Text section:
--- Start ---

The 2.6-acre site of the development has been owned by the city since it was deeded from the park district in 1949, shortly before the construction of the Karger Center. The City Council put parcel on the market for $3.5 million in May 2017. In a statement at the time, city staff said a 2014 assessment found the building was "rapidly aging with escalating operating costs." In January 2018, the councilmembers accepted Albion Jacobs' bid of $3.76 million. Last August, the developer presented its first draft of plans for the five-story project. The Plan Commission unanimously voted to recommend approve the plans in December and the City Council voted 4-2 to grant preliminary approval the following month.

(via City of Highland Park)

Cal Bernstein, attorney for the developers and local park district commissioner, said the Albion Highland Park would be Highland Park's first building with luxury amenities — a swimming pool, fitness center, library lounge and coffee bar — to include affordable units.

"The whole idea is we didn't want to make the people in the inclusionary housing units second class citizens," Bernstein said. "They have the exact same rights, in fact they have additional rights that the market-rate units' owners don't because we're providing one parking space for every inclusionary housing unit where the market-rate units, they have to rent their parking spaces."

--- End ---

Brief A: In two sentences, what does the passage on the Highland Park development say?
Brief B:
Answer these questions from the passage on the Highland Park development, one per line:
(i) For how much did the councilmembers accept Albion Jacobs' bid?
(ii) What was the City Council's vote to grant preliminary approval?
(iii) How many parking spaces are provided for each inclusionary housing unit?
Brief C: Can you resume the passage on the Highland Park development, starting after its last sentence?

Source excerpt:
--- Start ---

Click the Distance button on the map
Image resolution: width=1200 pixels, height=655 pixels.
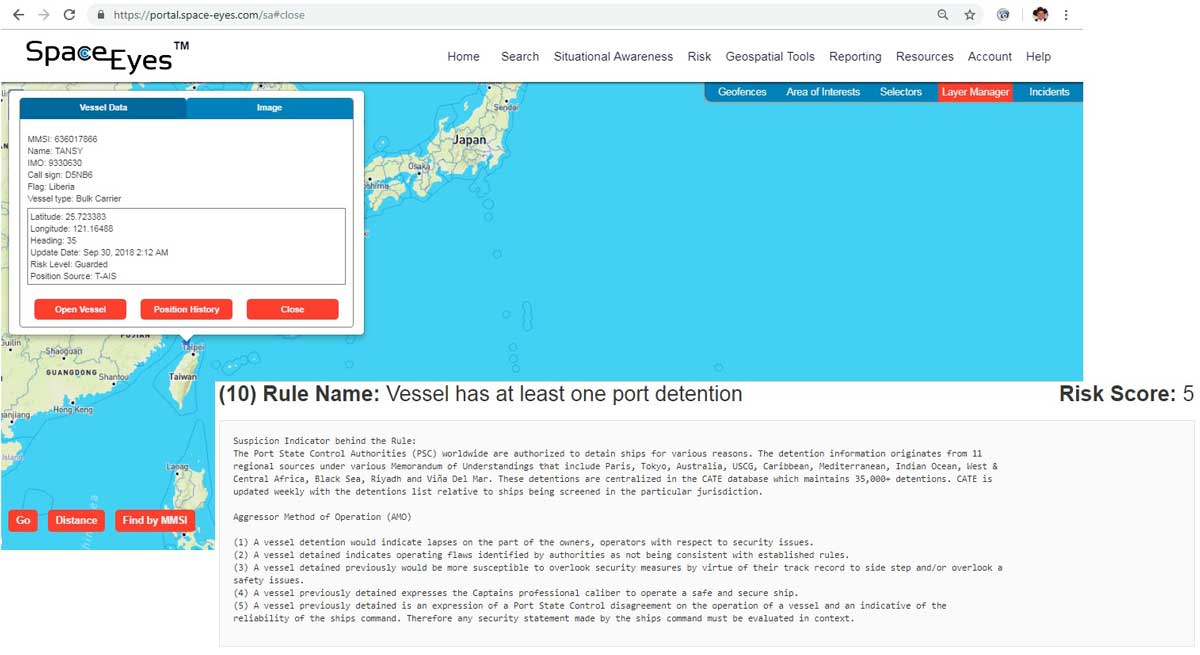(x=76, y=521)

--- End ---

Answer A: The city, which has owned the 2.6-acre site since 1949, put it on the market in 2017 and accepted Albion Jacobs' $3.76 million bid in January 2018, and its five-story plans later won a Plan Commission recommendation and preliminary City Council approval. The developers' attorney, Cal Bernstein, said it would be Highland Park's first building with luxury amenities to include affordable units, and that those units would get a parking space each while market-rate residents must rent theirs.

Answer B:
(i) $3.76 million
(ii) 4-2
(iii) One

Answer C:
The building's market-rate units will consist of 62 two-bedroom apartments with monthly rents from $3,500 to $5,000, 52 one-bedrooms for $2,300 to $3,000 per month and 30 studio units renting for $1,600 to $2,000, about half of which will be convertible into two rooms.

Its affordable units will include seven with two bedrooms renting between $902 and $2,005, seven with one bedroom for $802 to $1782.50 and three studios from $702 to $1,560 a month. Qualifying renters pay different rates depending on their relative percentage of area median income.

"We are on the verge of bringing online a number of units that we have never seen before. These are units that range in size, that families could grow into in this building, that we have never had an opportunity like that before," Holleman said. "I hope that we can all appreciate what this is going to mean for the people who need these affordable apartments. This is a big leap forward for Highland Park."